Package(s):sendmail CVE #(s):CAN-2003-0694 CAN-2003-0681
Created:September 17, 2003 Updated:November 18, 2003
Description: Michal Zalewski has reported a buffer overflow in sendmail. This overflow, apparently, may be exploited remotely, but only in certain (non-default) configurations. Sendmail 8.12.10 has the fix.
Alerts:
SCO Group CSSA-2003-036.0 sendmail 2003-11-17
SuSE SuSE-SA:2003:040 sendmail 2003-09-20
OpenPKG OpenPKG-SA-2003.041 sendmail 2003-09-19
Conectiva CLA-2003:742 sendmail 2003-09-18
Yellow Dog YDU-20030917-2 sendmail 2003-09-17
Immunix IMNX-2003-7+-021-01 sendmail 2003-09-17
Mandrake MDKSA-2003:092 sendmail 2003-09-17
Debian DSA-384-1 sendmail 2003-09-17
Red Hat RHSA-2003:283-01 sendmail 2003-09-17
Slackware SSA:2003-260-02 sendmail 2003-09-17
Gentoo 200309-13 sendmail 2003-09-17

Comments (none posted)

XFree86 4.3.0 integer overflows in font libraries

Package(s):XFree86 CVE #(s):CAN-2003-0730
Created:September 12, 2003 Updated:November 25, 2003
Description: Several vulnerabilities were discovered by blexim(at)hush.com in the font libraries of XFree86 version 4.3.0 and earlier.

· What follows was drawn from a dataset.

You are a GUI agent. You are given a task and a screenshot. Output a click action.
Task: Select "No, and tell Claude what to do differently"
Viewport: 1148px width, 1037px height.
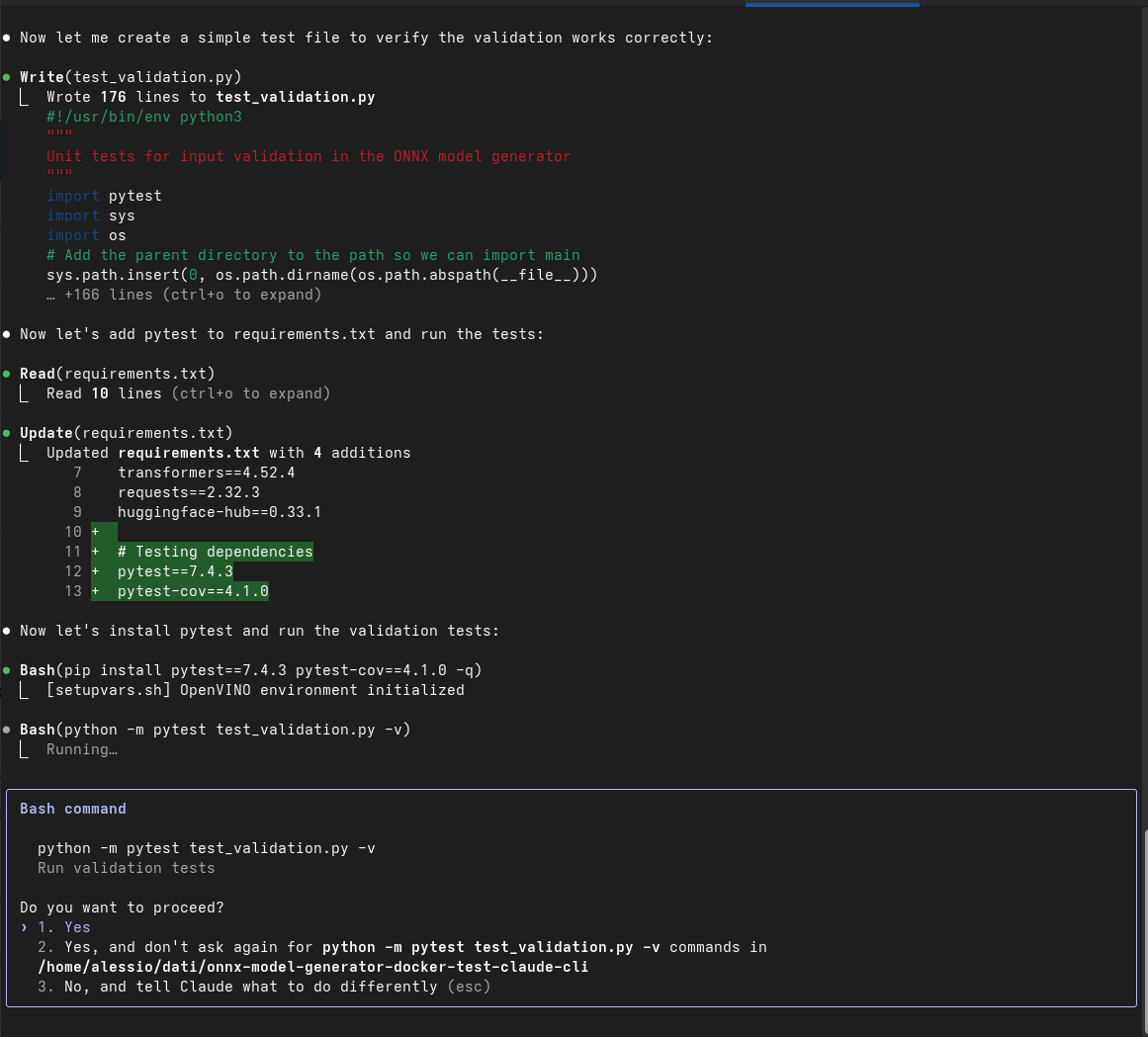pos(237,987)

These bugs could potentially lead to execution of arbitrary code or a DoS by a remote user in any way that calls these functions, which are related to the transfer and enumeration of fonts from font servers to clients. See the advisory for additional details.
Alerts:
Red Hat RHSA-2003:286-01 XFree86 2003-11-25
Red Hat RHSA-2003:287-01 XFree86 2003-11-25
Red Hat RHSA-2003:288-01 xfree86 2003-11-17
Debian DSA-380-1 xfree86 2003-09-12
Mandrake MDKSA-2003:089 XFree86 2003-09-11

Comments (none posted)

Resources

CRYPTO-GRAM newsletter

Bruce Schneier's CRYPTO-GRAM newsletter for September is out. This month's topics include accidents and security incidents (in particular the northeast blackout), reactions to his new book Beyond Fear, licensing computer users, prohibiting hats in banks, California's security breach disclosure law, and benevolent worms. "Experimentation, most of it involuntary, proves that worms are very hard to debug successfully: in other words, once worms starts spreading it's hard to predict exactly what they will do. Some viruses were written to propagate harmlessly, but did damage -- ranging from crashed machines to clogged networks -- because of bugs in their code. Many worms were written to do damage and turned out to be harmless (which is even more revealing)."